Whenever a line carries the word "Open", pull it out of the entries.

__Collected data__:
┌──

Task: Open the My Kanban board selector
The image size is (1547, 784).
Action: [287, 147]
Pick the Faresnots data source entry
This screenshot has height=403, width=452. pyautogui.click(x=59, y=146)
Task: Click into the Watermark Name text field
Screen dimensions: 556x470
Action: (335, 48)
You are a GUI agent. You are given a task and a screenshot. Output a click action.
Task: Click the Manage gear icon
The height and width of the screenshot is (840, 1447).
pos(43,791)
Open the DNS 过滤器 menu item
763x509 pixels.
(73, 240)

└──

__Result for this exercise__:
Task: Open the My Kanban board selector
Open the DNS 过滤器 menu item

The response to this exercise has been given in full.